Please update the rows below by replacing "At what coordinates should I click to accomplish" with "Which point should I click to accomplish" everywhere it appears, leaving everything else as it is.

Dataset rows
★ ★ ★

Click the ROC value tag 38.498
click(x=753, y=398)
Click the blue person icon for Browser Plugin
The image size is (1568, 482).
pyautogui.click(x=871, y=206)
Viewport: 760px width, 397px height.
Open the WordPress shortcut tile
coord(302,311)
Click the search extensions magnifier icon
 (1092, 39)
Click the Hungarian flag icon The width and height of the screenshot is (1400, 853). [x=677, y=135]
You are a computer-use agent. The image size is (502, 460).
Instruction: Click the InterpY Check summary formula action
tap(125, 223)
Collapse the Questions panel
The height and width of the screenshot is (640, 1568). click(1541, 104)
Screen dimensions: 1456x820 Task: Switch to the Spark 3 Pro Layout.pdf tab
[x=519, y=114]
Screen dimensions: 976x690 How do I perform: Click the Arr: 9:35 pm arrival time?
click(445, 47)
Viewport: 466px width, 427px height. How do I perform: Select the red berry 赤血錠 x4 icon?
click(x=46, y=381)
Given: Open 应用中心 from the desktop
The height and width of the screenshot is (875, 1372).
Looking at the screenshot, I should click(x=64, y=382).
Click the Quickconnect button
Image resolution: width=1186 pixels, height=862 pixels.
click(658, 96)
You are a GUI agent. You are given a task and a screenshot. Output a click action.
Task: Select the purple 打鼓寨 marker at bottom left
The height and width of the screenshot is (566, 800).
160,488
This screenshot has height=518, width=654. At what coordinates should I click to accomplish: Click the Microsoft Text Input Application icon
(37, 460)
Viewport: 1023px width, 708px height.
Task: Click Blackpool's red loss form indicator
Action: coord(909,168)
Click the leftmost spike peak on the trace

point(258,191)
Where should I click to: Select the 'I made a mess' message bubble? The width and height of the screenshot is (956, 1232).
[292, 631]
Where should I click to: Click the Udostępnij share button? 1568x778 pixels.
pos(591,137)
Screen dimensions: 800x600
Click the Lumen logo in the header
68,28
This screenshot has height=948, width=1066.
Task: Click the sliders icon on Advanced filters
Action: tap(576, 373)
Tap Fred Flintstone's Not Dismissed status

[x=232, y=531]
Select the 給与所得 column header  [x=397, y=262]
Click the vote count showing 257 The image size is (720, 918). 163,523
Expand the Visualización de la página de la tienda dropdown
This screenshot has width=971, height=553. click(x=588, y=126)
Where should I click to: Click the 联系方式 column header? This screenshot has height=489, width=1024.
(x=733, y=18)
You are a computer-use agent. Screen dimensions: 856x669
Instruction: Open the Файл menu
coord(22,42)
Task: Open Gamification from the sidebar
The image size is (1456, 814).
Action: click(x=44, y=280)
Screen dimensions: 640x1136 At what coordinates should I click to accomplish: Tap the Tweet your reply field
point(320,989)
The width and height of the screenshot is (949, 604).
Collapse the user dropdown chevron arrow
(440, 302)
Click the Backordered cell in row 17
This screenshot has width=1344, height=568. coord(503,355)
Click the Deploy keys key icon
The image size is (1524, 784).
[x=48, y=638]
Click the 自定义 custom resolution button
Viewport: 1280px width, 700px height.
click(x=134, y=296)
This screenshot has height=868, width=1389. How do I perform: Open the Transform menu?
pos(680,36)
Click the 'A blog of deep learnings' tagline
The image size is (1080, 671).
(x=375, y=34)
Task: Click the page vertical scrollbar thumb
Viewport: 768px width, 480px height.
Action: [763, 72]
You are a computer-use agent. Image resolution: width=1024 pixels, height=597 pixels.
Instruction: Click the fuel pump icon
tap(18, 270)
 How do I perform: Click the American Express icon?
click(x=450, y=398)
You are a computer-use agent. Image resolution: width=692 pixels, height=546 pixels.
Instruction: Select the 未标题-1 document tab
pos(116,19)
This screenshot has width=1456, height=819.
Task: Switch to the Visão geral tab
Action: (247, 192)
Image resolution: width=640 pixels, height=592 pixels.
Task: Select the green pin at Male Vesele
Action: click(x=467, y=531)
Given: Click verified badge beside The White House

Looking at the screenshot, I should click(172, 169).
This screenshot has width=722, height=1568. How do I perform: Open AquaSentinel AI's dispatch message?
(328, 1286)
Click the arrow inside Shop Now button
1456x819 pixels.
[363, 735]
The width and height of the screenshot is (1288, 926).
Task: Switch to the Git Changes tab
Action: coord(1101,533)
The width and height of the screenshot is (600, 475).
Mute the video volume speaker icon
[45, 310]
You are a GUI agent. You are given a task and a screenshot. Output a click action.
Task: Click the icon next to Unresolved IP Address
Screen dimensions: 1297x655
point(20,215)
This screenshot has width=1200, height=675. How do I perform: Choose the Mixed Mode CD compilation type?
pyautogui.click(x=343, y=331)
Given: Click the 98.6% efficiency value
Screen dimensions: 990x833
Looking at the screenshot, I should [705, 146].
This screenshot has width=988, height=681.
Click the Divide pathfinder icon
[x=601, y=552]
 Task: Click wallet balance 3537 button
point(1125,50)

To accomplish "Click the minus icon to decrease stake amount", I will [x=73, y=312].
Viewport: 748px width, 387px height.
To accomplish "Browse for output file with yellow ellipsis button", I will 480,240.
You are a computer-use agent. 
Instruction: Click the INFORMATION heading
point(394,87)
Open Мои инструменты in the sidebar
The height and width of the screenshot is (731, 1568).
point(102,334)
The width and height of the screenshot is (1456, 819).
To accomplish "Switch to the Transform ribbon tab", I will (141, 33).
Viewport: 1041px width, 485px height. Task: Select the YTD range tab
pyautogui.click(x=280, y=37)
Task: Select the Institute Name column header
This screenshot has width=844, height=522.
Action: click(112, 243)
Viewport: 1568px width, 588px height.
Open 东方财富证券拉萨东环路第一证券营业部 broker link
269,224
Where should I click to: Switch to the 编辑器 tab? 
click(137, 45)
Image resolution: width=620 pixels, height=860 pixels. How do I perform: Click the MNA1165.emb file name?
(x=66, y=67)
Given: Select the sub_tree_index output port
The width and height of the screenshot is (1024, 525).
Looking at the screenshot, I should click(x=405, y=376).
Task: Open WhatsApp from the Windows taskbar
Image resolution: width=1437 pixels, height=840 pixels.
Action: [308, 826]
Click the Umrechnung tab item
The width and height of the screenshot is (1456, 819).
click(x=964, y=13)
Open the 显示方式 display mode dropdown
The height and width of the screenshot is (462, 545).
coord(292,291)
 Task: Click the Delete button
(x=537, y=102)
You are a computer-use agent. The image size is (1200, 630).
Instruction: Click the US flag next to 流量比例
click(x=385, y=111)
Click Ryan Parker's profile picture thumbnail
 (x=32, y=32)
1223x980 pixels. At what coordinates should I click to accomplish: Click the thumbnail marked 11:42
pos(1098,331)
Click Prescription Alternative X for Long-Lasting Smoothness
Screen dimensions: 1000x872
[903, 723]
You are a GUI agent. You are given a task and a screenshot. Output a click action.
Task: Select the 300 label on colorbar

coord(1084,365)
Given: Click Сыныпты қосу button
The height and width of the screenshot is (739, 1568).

★ ★ ★

Answer to this problem -
Click the ROC value tag 38.498
click(x=753, y=398)
Click the blue person icon for Browser Plugin
The image size is (1568, 482).
pyautogui.click(x=871, y=206)
Viewport: 760px width, 397px height.
Open the WordPress shortcut tile
coord(302,311)
Click the search extensions magnifier icon
 (1092, 39)
Click the Hungarian flag icon The width and height of the screenshot is (1400, 853). [x=677, y=135]
You are a computer-use agent. The image size is (502, 460).
Instruction: Click the InterpY Check summary formula action
tap(125, 223)
Collapse the Questions panel
The height and width of the screenshot is (640, 1568). click(1541, 104)
Screen dimensions: 1456x820 Task: Switch to the Spark 3 Pro Layout.pdf tab
[x=519, y=114]
Screen dimensions: 976x690 How do I perform: Click the Arr: 9:35 pm arrival time?
click(445, 47)
Viewport: 466px width, 427px height. How do I perform: Select the red berry 赤血錠 x4 icon?
click(x=46, y=381)
Given: Open 应用中心 from the desktop
The height and width of the screenshot is (875, 1372).
Looking at the screenshot, I should click(x=64, y=382).
Click the Quickconnect button
Image resolution: width=1186 pixels, height=862 pixels.
click(658, 96)
You are a GUI agent. You are given a task and a screenshot. Output a click action.
Task: Select the purple 打鼓寨 marker at bottom left
The height and width of the screenshot is (566, 800).
160,488
This screenshot has height=518, width=654. Which point should I click to accomplish: Click the Microsoft Text Input Application icon
(37, 460)
Viewport: 1023px width, 708px height.
Task: Click Blackpool's red loss form indicator
Action: coord(909,168)
Click the leftmost spike peak on the trace

point(258,191)
Where should I click to: Select the 'I made a mess' message bubble? The width and height of the screenshot is (956, 1232).
[292, 631]
Where should I click to: Click the Udostępnij share button? 1568x778 pixels.
pos(591,137)
Screen dimensions: 800x600
Click the Lumen logo in the header
68,28
This screenshot has height=948, width=1066.
Task: Click the sliders icon on Advanced filters
Action: tap(576, 373)
Tap Fred Flintstone's Not Dismissed status

[x=232, y=531]
Select the 給与所得 column header  [x=397, y=262]
Click the vote count showing 257 The image size is (720, 918). 163,523
Expand the Visualización de la página de la tienda dropdown
This screenshot has width=971, height=553. click(x=588, y=126)
Where should I click to: Click the 联系方式 column header? This screenshot has height=489, width=1024.
(x=733, y=18)
You are a computer-use agent. Screen dimensions: 856x669
Instruction: Open the Файл menu
coord(22,42)
Task: Open Gamification from the sidebar
The image size is (1456, 814).
Action: click(x=44, y=280)
Screen dimensions: 640x1136 Which point should I click to accomplish: Tap the Tweet your reply field
point(320,989)
The width and height of the screenshot is (949, 604).
Collapse the user dropdown chevron arrow
(440, 302)
Click the Backordered cell in row 17
This screenshot has width=1344, height=568. coord(503,355)
Click the Deploy keys key icon
The image size is (1524, 784).
[x=48, y=638]
Click the 自定义 custom resolution button
Viewport: 1280px width, 700px height.
click(x=134, y=296)
This screenshot has height=868, width=1389. How do I perform: Open the Transform menu?
pos(680,36)
Click the 'A blog of deep learnings' tagline
The image size is (1080, 671).
(x=375, y=34)
Task: Click the page vertical scrollbar thumb
Viewport: 768px width, 480px height.
Action: [763, 72]
You are a computer-use agent. Image resolution: width=1024 pixels, height=597 pixels.
Instruction: Click the fuel pump icon
tap(18, 270)
 How do I perform: Click the American Express icon?
click(x=450, y=398)
You are a computer-use agent. Image resolution: width=692 pixels, height=546 pixels.
Instruction: Select the 未标题-1 document tab
pos(116,19)
This screenshot has width=1456, height=819.
Task: Switch to the Visão geral tab
Action: (247, 192)
Image resolution: width=640 pixels, height=592 pixels.
Task: Select the green pin at Male Vesele
Action: click(x=467, y=531)
Given: Click verified badge beside The White House

Looking at the screenshot, I should click(172, 169).
This screenshot has width=722, height=1568. How do I perform: Open AquaSentinel AI's dispatch message?
(328, 1286)
Click the arrow inside Shop Now button
1456x819 pixels.
[363, 735]
The width and height of the screenshot is (1288, 926).
Task: Switch to the Git Changes tab
Action: coord(1101,533)
The width and height of the screenshot is (600, 475).
Mute the video volume speaker icon
[45, 310]
You are a GUI agent. You are given a task and a screenshot. Output a click action.
Task: Click the icon next to Unresolved IP Address
Screen dimensions: 1297x655
point(20,215)
This screenshot has width=1200, height=675. How do I perform: Choose the Mixed Mode CD compilation type?
pyautogui.click(x=343, y=331)
Given: Click the 98.6% efficiency value
Screen dimensions: 990x833
Looking at the screenshot, I should [705, 146].
This screenshot has width=988, height=681.
Click the Divide pathfinder icon
[x=601, y=552]
 Task: Click wallet balance 3537 button
point(1125,50)

To accomplish "Click the minus icon to decrease stake amount", I will [x=73, y=312].
Viewport: 748px width, 387px height.
To accomplish "Browse for output file with yellow ellipsis button", I will 480,240.
You are a computer-use agent. 
Instruction: Click the INFORMATION heading
point(394,87)
Open Мои инструменты in the sidebar
The height and width of the screenshot is (731, 1568).
point(102,334)
The width and height of the screenshot is (1456, 819).
To accomplish "Switch to the Transform ribbon tab", I will (141, 33).
Viewport: 1041px width, 485px height. Task: Select the YTD range tab
pyautogui.click(x=280, y=37)
Task: Select the Institute Name column header
This screenshot has width=844, height=522.
Action: click(112, 243)
Viewport: 1568px width, 588px height.
Open 东方财富证券拉萨东环路第一证券营业部 broker link
269,224
Where should I click to: Switch to the 编辑器 tab? 
click(137, 45)
Image resolution: width=620 pixels, height=860 pixels. How do I perform: Click the MNA1165.emb file name?
(x=66, y=67)
Given: Select the sub_tree_index output port
The width and height of the screenshot is (1024, 525).
Looking at the screenshot, I should click(x=405, y=376).
Task: Open WhatsApp from the Windows taskbar
Image resolution: width=1437 pixels, height=840 pixels.
Action: [308, 826]
Click the Umrechnung tab item
The width and height of the screenshot is (1456, 819).
click(x=964, y=13)
Open the 显示方式 display mode dropdown
The height and width of the screenshot is (462, 545).
coord(292,291)
 Task: Click the Delete button
(x=537, y=102)
You are a computer-use agent. The image size is (1200, 630).
Instruction: Click the US flag next to 流量比例
click(x=385, y=111)
Click Ryan Parker's profile picture thumbnail
 (x=32, y=32)
1223x980 pixels. Which point should I click to accomplish: Click the thumbnail marked 11:42
pos(1098,331)
Click Prescription Alternative X for Long-Lasting Smoothness
Screen dimensions: 1000x872
[903, 723]
You are a GUI agent. You are given a task and a screenshot. Output a click action.
Task: Select the 300 label on colorbar

coord(1084,365)
Given: Click Сыныпты қосу button
The height and width of the screenshot is (739, 1568).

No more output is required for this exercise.